Discrimination, disrespect

Produce vendor Jennifer Noel sells to a customer from her Scarborough market stall on Monday.
Produce vendor Jennifer Noel sells to a customer from her Scarborough market stall on Monday.

By Kinnesha George-Harry

Discrimination and victimisation! This is the claim by Eileen Yorke-Robinson, a full-time vendor at the Scarborough market, who cried as she told how she was allocated less than ideal space and location at the temporary market facility at Shaw Park.

An anguished Yorke-Robinson said she was being targeted and penalised by representatives of the Division of Food Production and that favoured persons were being given the best spots at the new facility.

In an interview at the Scarborough Market facility on Monday, she said the Division’s market clerk ignored written instructions pertaining to space allocation.

“I went down to the temporary facility about three times with the market clerk, they gave me one small stall. I went to her (market clerk) and I talked about it, she ended up giving me another one. The letter I have says three stalls, but after they are despising me so bad, they put two,” she said.

“They are doing favours as far as I see… they like you, they put you up front; they hate you, they victimise you and put you in the back, so you must not get any sale when the day come.
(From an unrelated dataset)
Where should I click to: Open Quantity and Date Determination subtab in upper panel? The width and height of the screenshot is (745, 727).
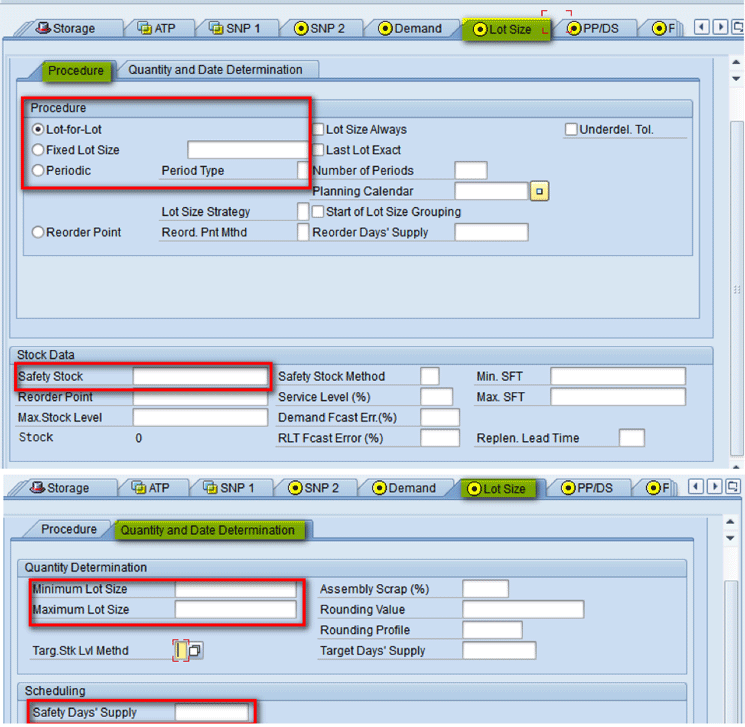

Wherever they put me, I am not going to get any sale when the day come and that is unfair.

A view of the temporary market facility at Shaw Park on Sunday.
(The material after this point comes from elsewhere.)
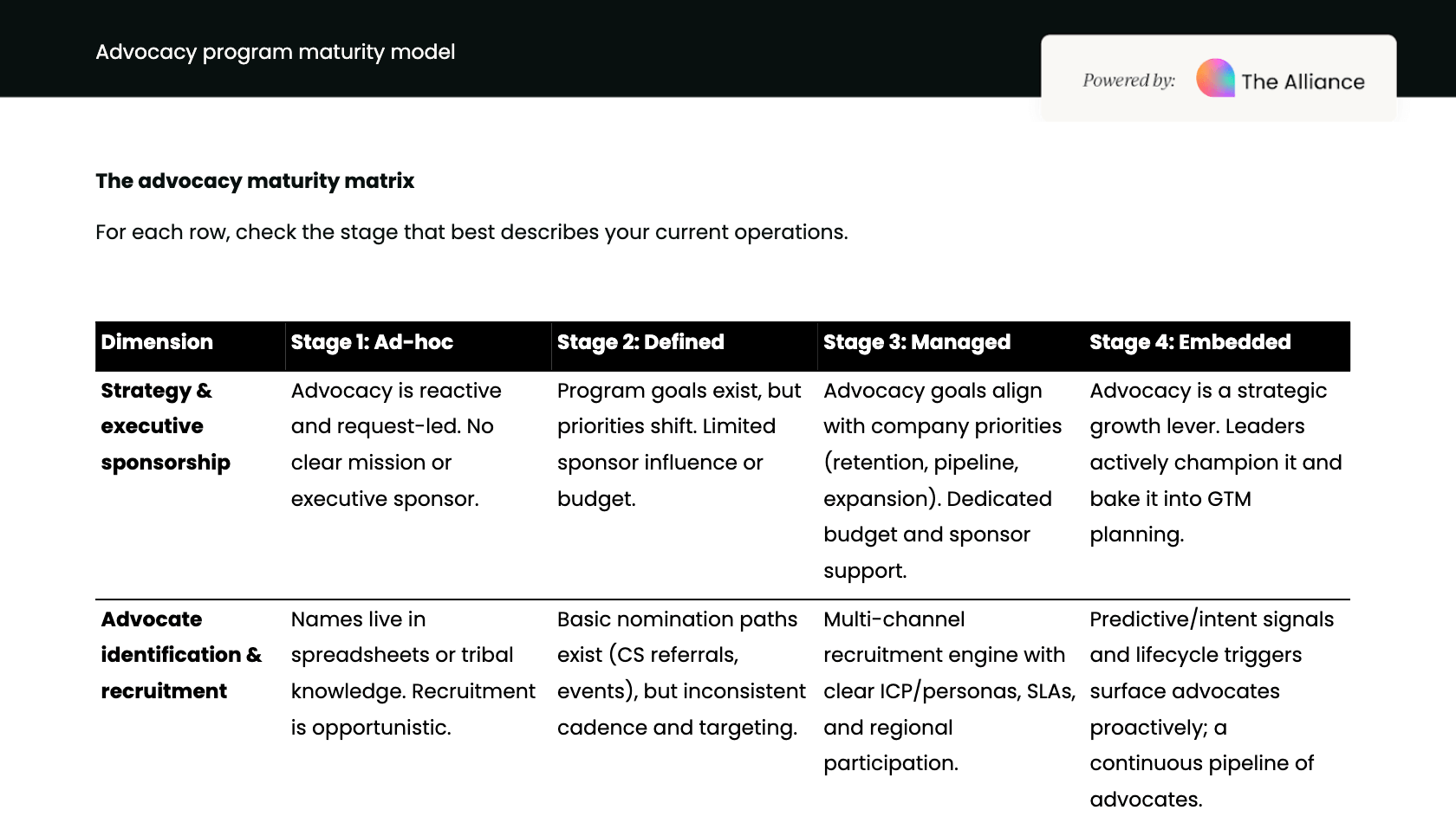
Task: Open The Alliance brand name link
Action: click(1303, 81)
“Who in here selling, when the day come supposed to get first preference to get a proper stall… this is really victimisation, it could never be right. I am selling when the day come, and it done hard for me already, I am a single mother…

“We are selling every day and them who not selling every day, they put them up front and I selling every day and they put me quite down in a corner with the clothes vendors, which that is not right. I called the market clerk to talk to her, enquiring why they put me with the clothes vendors; she pulled the form out of my hand.

“It have people who owe, who have not been paying up their dues. I don’t owe them nothing, yet I am been treated like a total dog and that is not acceptable. I am very displeased about it and I am very hurt.”

Yorke-Robinson said when she visited the temporary facility a few days ago, she asked about the finishing works to be done to the stalls and that she was told by an official that the Division would be responsible for that. She said that on Monday she was told by the same official that she would have to do all the cosmetic work herself.

“After we pay for the stalls, we still have to pay to pay to fix up the stalls and that is unacceptable, that is not right, it could never be right. As far as I see, that place is not ready yet, but they just want to force people to occupy that market,” she said.

Another vendor, Jennifer Noel, said that she couldn’t understand why the Division was rushing the move, that it was disrespectful to both the vendors and customers.

“They need to take their time and finish that place, make Tobagonians feel good, make them feel welcome when they visit the market. They want us to come and carry down our stuff to the temporary facility and when people come, work still ongoing, so it doesn’t give people the encouragement to buy.

“The place not ready, what you forcing it for. Yes, we want to come out of here, we want to move because we want our market renovated, and bring us back,” she said.

The vendors who were told last week that they were to move over the last weekend up to yesterday, were then informed that this was postponed to May 20-22.

Noel also noted comments by persons that the temporary facility at Shaw Park would turn into a permanent relocation, saying the vendors were holding the THA to its 18 months timeline to complete the Scarborough market.

“We are hearing word on the ground that we’re not coming back to Scarborough… they told us temporary but what that means in the Tobago context? Temporary could mean five years, ten years… they have given us no timelines,” she said.

Noel also hit out at the lack of communication between the Division and vendors, noting that at this time, she didn’t even know where she was going be placed at the new site and what fee she would now to pay.

“We pay a fee here in Scarborough, we don’t even know what the fee is down there, they kept so many meetings about this move but the issues that are relevant we don’t know.

“They said that there is a Vendors’ Interim Committee … I honestly don’t know the committee. We don’t know who the committee is, the committee never came and kept a meeting with us…I don’t think that there is really a committee, if there is, this committee needs to come forward,” she said.

Another vendor who didn’t want his name used, said he has visited the temporary facility and it is nowhere near to being ready for the vendors. He also claimed there were many safety hazards.

"They are not being totally honest at all… they are saying that the reason for the postponement is because of our protest, in which we requested additional time to capitalise on the Mother’s Day sales, but I doubt that very much. There are still workers on the compound… on the weekend hey brought in about four pallets of concrete blocks.

“They have some holes dug out close to the fence, like that is for drainage and they are running pipelines. They still have a lot of cosmetic work to be done on the inside, there is no way that place could be ready by the weekend,” he said.